**TASK INSTRUCTIONS:**
From start to end, print the entire listing below exactly.

####

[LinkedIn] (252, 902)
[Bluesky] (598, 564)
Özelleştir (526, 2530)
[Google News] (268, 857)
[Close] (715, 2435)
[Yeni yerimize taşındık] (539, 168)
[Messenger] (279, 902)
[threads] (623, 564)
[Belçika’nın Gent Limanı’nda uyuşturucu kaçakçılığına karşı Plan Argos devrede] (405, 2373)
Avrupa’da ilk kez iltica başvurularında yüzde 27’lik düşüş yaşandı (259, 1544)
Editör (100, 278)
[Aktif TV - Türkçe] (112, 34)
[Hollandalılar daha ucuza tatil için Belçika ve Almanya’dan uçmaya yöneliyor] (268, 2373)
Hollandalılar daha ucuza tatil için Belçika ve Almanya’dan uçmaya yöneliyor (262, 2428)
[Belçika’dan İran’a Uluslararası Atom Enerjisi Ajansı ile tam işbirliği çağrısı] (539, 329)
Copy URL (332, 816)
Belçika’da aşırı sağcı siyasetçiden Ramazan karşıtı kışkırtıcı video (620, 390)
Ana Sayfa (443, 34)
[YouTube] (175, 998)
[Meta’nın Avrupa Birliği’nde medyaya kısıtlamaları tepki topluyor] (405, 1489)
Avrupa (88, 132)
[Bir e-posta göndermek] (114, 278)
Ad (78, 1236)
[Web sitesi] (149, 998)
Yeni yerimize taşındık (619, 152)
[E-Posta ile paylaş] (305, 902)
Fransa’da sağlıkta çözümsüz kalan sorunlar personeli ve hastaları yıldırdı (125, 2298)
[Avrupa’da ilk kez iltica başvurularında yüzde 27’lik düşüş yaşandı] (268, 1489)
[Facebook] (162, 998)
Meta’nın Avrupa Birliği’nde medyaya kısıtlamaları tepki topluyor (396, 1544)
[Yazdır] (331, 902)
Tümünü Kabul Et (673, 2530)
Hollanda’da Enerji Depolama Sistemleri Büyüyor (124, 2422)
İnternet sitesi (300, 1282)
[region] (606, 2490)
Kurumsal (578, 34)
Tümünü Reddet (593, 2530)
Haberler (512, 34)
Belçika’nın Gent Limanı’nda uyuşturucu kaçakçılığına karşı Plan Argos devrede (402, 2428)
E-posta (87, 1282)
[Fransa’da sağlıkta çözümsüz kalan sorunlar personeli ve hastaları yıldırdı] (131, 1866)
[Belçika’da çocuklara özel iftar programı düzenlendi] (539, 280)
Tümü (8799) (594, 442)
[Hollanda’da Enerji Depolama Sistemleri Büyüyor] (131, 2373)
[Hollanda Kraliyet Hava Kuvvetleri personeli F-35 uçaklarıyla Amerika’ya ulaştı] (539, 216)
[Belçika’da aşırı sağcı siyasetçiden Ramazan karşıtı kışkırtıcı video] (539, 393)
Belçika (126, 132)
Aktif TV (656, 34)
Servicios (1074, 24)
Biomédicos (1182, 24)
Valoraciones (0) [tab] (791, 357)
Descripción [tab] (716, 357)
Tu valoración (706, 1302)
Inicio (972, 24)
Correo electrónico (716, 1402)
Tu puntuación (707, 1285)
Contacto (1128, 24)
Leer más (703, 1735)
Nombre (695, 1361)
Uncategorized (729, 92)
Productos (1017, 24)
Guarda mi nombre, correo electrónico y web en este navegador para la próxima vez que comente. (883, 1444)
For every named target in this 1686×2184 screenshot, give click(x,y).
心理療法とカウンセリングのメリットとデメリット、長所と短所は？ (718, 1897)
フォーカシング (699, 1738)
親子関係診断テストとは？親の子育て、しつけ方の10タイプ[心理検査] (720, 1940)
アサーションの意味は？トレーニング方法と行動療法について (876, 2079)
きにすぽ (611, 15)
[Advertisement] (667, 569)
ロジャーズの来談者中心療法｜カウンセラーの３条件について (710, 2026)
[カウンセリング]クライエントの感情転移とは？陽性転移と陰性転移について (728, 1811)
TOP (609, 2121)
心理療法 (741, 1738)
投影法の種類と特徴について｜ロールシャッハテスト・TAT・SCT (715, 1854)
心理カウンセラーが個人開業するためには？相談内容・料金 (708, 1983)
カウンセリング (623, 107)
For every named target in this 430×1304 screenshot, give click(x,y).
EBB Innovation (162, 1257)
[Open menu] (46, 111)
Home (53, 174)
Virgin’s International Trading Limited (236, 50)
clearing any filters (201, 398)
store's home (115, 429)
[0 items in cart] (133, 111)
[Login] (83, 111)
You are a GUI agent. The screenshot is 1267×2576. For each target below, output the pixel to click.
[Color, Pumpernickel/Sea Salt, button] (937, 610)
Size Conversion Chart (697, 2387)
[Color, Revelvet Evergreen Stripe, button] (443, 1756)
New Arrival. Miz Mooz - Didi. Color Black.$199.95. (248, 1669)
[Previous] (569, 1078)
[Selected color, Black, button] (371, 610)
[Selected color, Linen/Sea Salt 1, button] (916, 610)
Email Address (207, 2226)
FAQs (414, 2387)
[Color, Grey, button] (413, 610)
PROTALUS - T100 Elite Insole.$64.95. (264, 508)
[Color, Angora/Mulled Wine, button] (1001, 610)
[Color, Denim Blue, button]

####

**YOUR RESPONSE:**
[LinkedIn] (252, 902)
[Bluesky] (598, 564)
Özelleştir (526, 2530)
[Google News] (268, 857)
[Close] (715, 2435)
[Yeni yerimize taşındık] (539, 168)
[Messenger] (279, 902)
[threads] (623, 564)
[Belçika’nın Gent Limanı’nda uyuşturucu kaçakçılığına karşı Plan Argos devrede] (405, 2373)
Avrupa’da ilk kez iltica başvurularında yüzde 27’lik düşüş yaşandı (259, 1544)
Editör (100, 278)
[Aktif TV - Türkçe] (112, 34)
[Hollandalılar daha ucuza tatil için Belçika ve Almanya’dan uçmaya yöneliyor] (268, 2373)
Hollandalılar daha ucuza tatil için Belçika ve Almanya’dan uçmaya yöneliyor (262, 2428)
[Belçika’dan İran’a Uluslararası Atom Enerjisi Ajansı ile tam işbirliği çağrısı] (539, 329)
Copy URL (332, 816)
Belçika’da aşırı sağcı siyasetçiden Ramazan karşıtı kışkırtıcı video (620, 390)
Ana Sayfa (443, 34)
[YouTube] (175, 998)
[Meta’nın Avrupa Birliği’nde medyaya kısıtlamaları tepki topluyor] (405, 1489)
Avrupa (88, 132)
[Bir e-posta göndermek] (114, 278)
Ad (78, 1236)
[Web sitesi] (149, 998)
Yeni yerimize taşındık (619, 152)
[E-Posta ile paylaş] (305, 902)
Fransa’da sağlıkta çözümsüz kalan sorunlar personeli ve hastaları yıldırdı (125, 2298)
[Avrupa’da ilk kez iltica başvurularında yüzde 27’lik düşüş yaşandı] (268, 1489)
[Facebook] (162, 998)
Meta’nın Avrupa Birliği’nde medyaya kısıtlamaları tepki topluyor (396, 1544)
[Yazdır] (331, 902)
Tümünü Kabul Et (673, 2530)
Hollanda’da Enerji Depolama Sistemleri Büyüyor (124, 2422)
İnternet sitesi (300, 1282)
[region] (606, 2490)
Kurumsal (578, 34)
Tümünü Reddet (593, 2530)
Haberler (512, 34)
Belçika’nın Gent Limanı’nda uyuşturucu kaçakçılığına karşı Plan Argos devrede (402, 2428)
E-posta (87, 1282)
[Fransa’da sağlıkta çözümsüz kalan sorunlar personeli ve hastaları yıldırdı] (131, 1866)
[Belçika’da çocuklara özel iftar programı düzenlendi] (539, 280)
Tümü (8799) (594, 442)
[Hollanda’da Enerji Depolama Sistemleri Büyüyor] (131, 2373)
[Hollanda Kraliyet Hava Kuvvetleri personeli F-35 uçaklarıyla Amerika’ya ulaştı] (539, 216)
[Belçika’da aşırı sağcı siyasetçiden Ramazan karşıtı kışkırtıcı video] (539, 393)
Belçika (126, 132)
Aktif TV (656, 34)
Servicios (1074, 24)
Biomédicos (1182, 24)
Valoraciones (0) [tab] (791, 357)
Descripción [tab] (716, 357)
Tu valoración (706, 1302)
Inicio (972, 24)
Correo electrónico (716, 1402)
Tu puntuación (707, 1285)
Contacto (1128, 24)
Leer más (703, 1735)
Nombre (695, 1361)
Uncategorized (729, 92)
Productos (1017, 24)
Guarda mi nombre, correo electrónico y web en este navegador para la próxima vez que comente. (883, 1444)
For every named target in this 1686×2184 screenshot, give click(x,y).
心理療法とカウンセリングのメリットとデメリット、長所と短所は？ (718, 1897)
フォーカシング (699, 1738)
親子関係診断テストとは？親の子育て、しつけ方の10タイプ[心理検査] (720, 1940)
アサーションの意味は？トレーニング方法と行動療法について (876, 2079)
きにすぽ (611, 15)
[Advertisement] (667, 569)
ロジャーズの来談者中心療法｜カウンセラーの３条件について (710, 2026)
[カウンセリング]クライエントの感情転移とは？陽性転移と陰性転移について (728, 1811)
TOP (609, 2121)
心理療法 (741, 1738)
投影法の種類と特徴について｜ロールシャッハテスト・TAT・SCT (715, 1854)
心理カウンセラーが個人開業するためには？相談内容・料金 (708, 1983)
カウンセリング (623, 107)
For every named target in this 430×1304 screenshot, give click(x,y).
EBB Innovation (162, 1257)
[Open menu] (46, 111)
Home (53, 174)
Virgin’s International Trading Limited (236, 50)
clearing any filters (201, 398)
store's home (115, 429)
[0 items in cart] (133, 111)
[Login] (83, 111)
You are a GUI agent. The screenshot is 1267×2576. For each target below, output the pixel to click.
[Color, Pumpernickel/Sea Salt, button] (937, 610)
Size Conversion Chart (697, 2387)
[Color, Revelvet Evergreen Stripe, button] (443, 1756)
New Arrival. Miz Mooz - Didi. Color Black.$199.95. (248, 1669)
[Previous] (569, 1078)
[Selected color, Black, button] (371, 610)
[Selected color, Linen/Sea Salt 1, button] (916, 610)
Email Address (207, 2226)
FAQs (414, 2387)
[Color, Grey, button] (413, 610)
PROTALUS - T100 Elite Insole.$64.95. (264, 508)
[Color, Angora/Mulled Wine, button] (1001, 610)
[Color, Denim Blue, button]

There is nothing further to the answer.